Can problem be only because of display ? I don't know how video driver works, so maybe i'm saying something stupid, but when you give YCbCr componant to your video driver, how does it know if it's 709 or 601 ? Note about my filters. In theory, in VDub, you can tell if your YCbCr output is 601 or 709, but actualy, i've not implemented them, so, any output produce my filters are considered for VDub as 601. There is no impact if after in your chain filter you stay in YCbCr, but if in your chain VDub make a convertion, it will consider it at 601, even if it's not. Why like this ? Because actualy the convert format of VDub work only with 601. I'm often doing the following : Input is YV12 (either 601 or 709 if i work from DVD or Blu-Ray source). My AutoYUYV filter to ouput YV16 My RGB convert with correct matrix of the source. Use of filter wich work only on RGB. My RGB convert back to YV24, almost always 709, as i'm targeting Blu-Ray720p or 1080p. Convert to YV12 by VDub <----- Here the problem. Output YV12 in lossless codec (UT Video). Problem is if in my YV24 output, i force the flag to said it's 709, when i'll use the VDub YV12 convert, it will convert back my 709 to 601, and if i've selected the output to be 709, it will probably convert back to 709. 2 useless color convertion wich can only have a negative effect on picture, and lost of time.

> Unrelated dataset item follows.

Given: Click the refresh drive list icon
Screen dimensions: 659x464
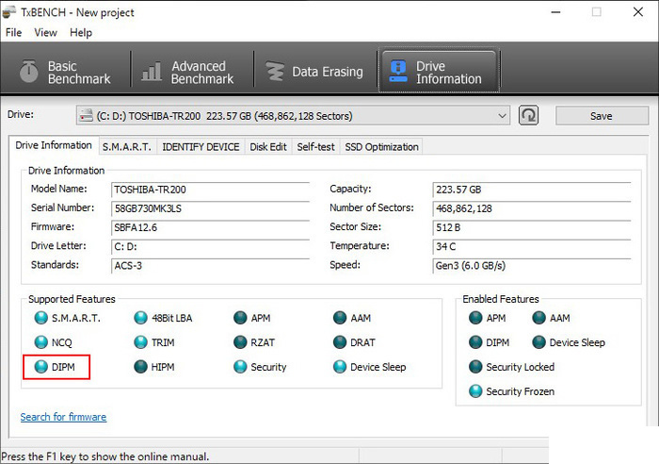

So, my output are only taged as YV12, the standard default value, wich is also by default 601, and output is also selected on standard YV12 (as my input), all YCbCr are taged as their standard mode (YV16, ...), wich are by default 601, like this, for VDub won't do any color convertion, the only one made are those i make in my filters, and i control them. There is no effect in the process chain to fool VDub telling a 709 is indeed a 601, if you don't make any thing which may force VDub to use a matrix color conversion. The only effect you can have is display, either ouput or preview, as if one of my filter you output an YCbCr 709, VDub will display it but considering it's 601 (if this have any effect on video display/driver, i don't know).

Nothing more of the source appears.